JurnalLugas.Com — Israel disebut menaruh kekhawatiran bahwa Amerika Serikat (AS) bisa mencapai kesepakatan nuklir dengan Iran, namun kemudian pihak luar dapat campur tangan untuk menggagalkannya. Pernyataan ini disampaikan oleh mantan Direktur Pusat Kontraterorisme Nasional AS, Joe Kent.
Kent menekankan bahwa kemungkinan tercapainya kesepakatan nuklir sebenarnya cukup besar.

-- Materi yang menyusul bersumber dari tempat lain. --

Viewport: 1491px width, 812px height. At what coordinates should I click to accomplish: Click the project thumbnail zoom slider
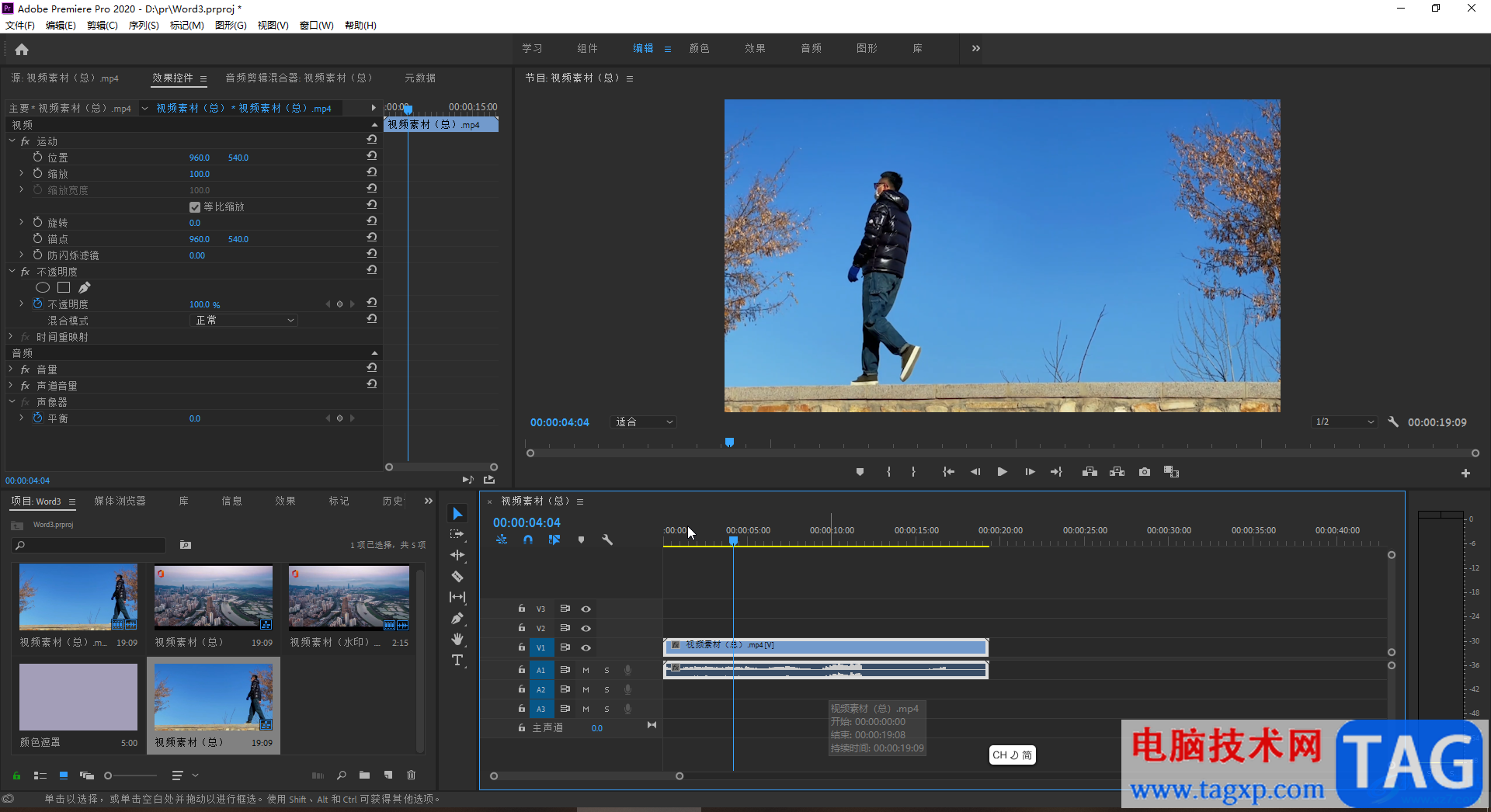(109, 776)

Ia menilai, Israel aktif menyoroti bahwa Iran tengah mengembangkan senjata nuklir dan rudal jarak jauh, sehingga menuntut respons cepat dari AS.

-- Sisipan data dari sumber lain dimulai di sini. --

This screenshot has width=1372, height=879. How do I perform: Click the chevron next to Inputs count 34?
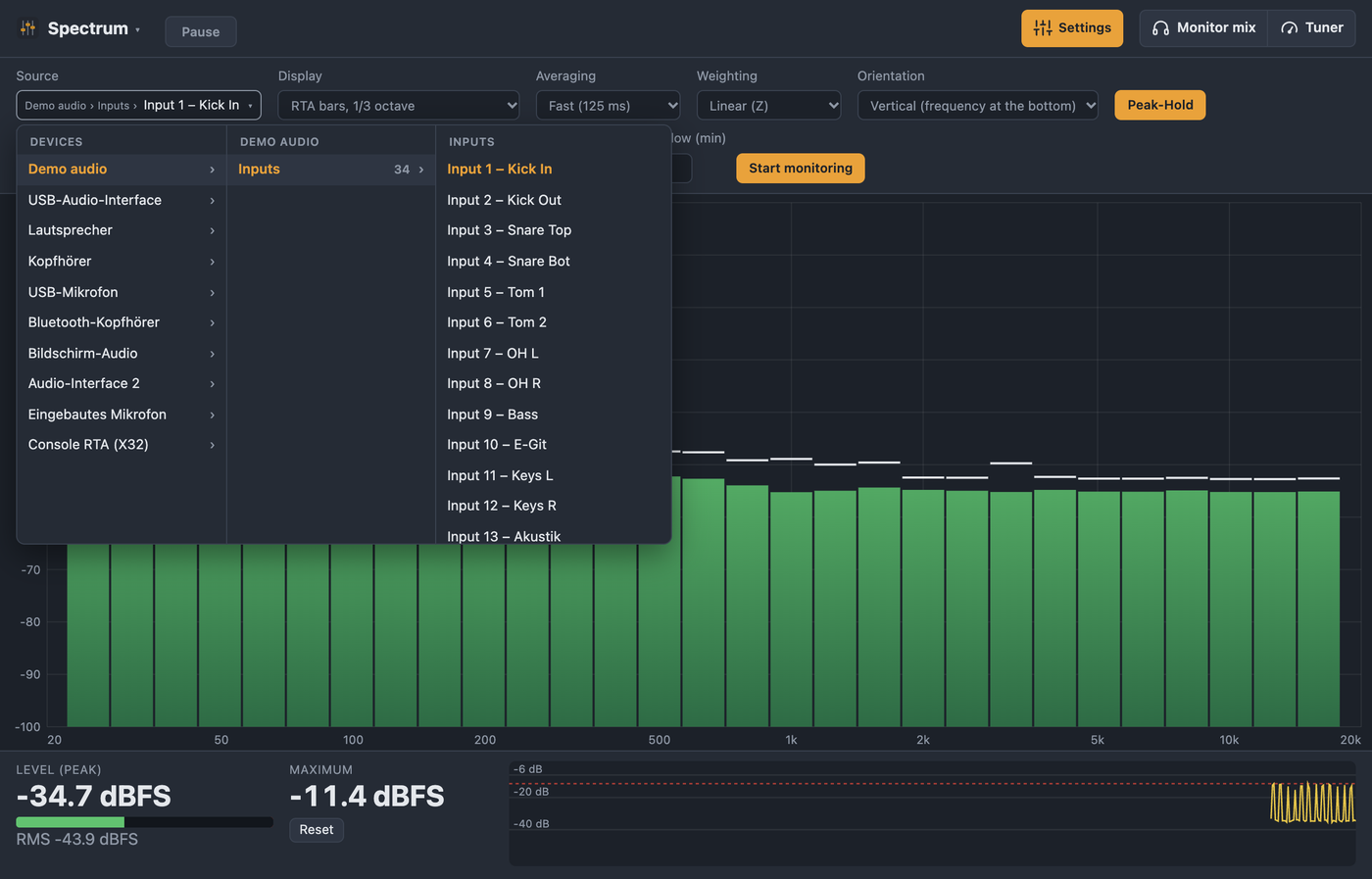pos(421,170)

“Saat itu, negosiasi berjalan lancar. Mereka benar-benar membicarakan pengayaan uranium dan opsi teknis lainnya,” kata Kent.

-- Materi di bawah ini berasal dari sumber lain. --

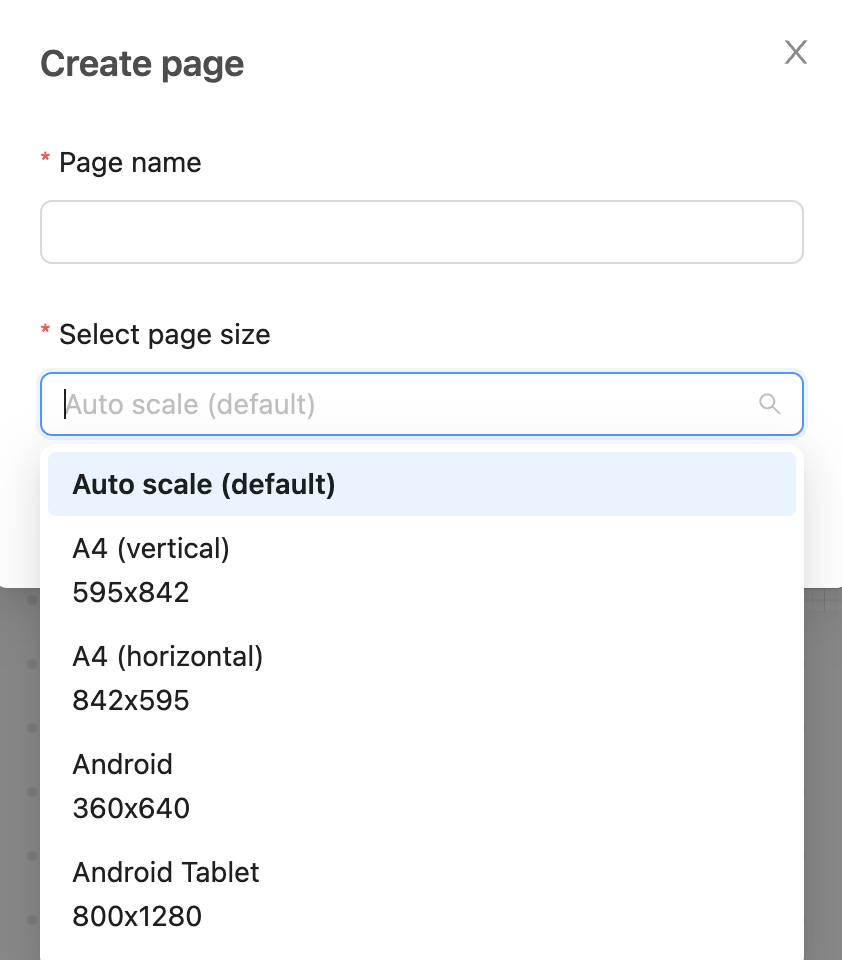Click the 360x640 size entry
This screenshot has width=842, height=960.
pos(131,809)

Selain itu, Kent menilai tindakan Iran relatif terkendali. Saat mengeksekusi Operasi Midnight Hammer pada Juni, Iran meluncurkan rudal dengan jumlah yang sebanding dengan serangan AS sebelumnya, yang menurut Kent menunjukkan kesediaan Teheran untuk terus berunding.
Kent sendiri memilih mundur dari jabatannya sebagai kepala kontraterorisme di era Presiden Donald Trump, karena berbeda pandangan terkait operasi militer AS terhadap Iran. Ia menilai Washington ikut terjebak konflik akibat informasi yang disebarkan oleh pejabat senior Israel.
Insiden terbaru pada 28 Februari memperlihatkan ketegangan meningkat, ketika AS dan Israel menyerang beberapa lokasi di Iran, termasuk di Teheran, menimbulkan korban dan kerusakan sipil. Iran membalas dengan menyerang fasilitas militer AS dan wilayah Israel di Timur Tengah sebagai bentuk pertahanan diri.
Awalnya, AS dan Israel menyebut operasi militer itu untuk menghadapi ancaman program nuklir Iran, namun kemudian muncul penegasan bahwa tujuan strategisnya juga untuk memicu perubahan politik di Teheran.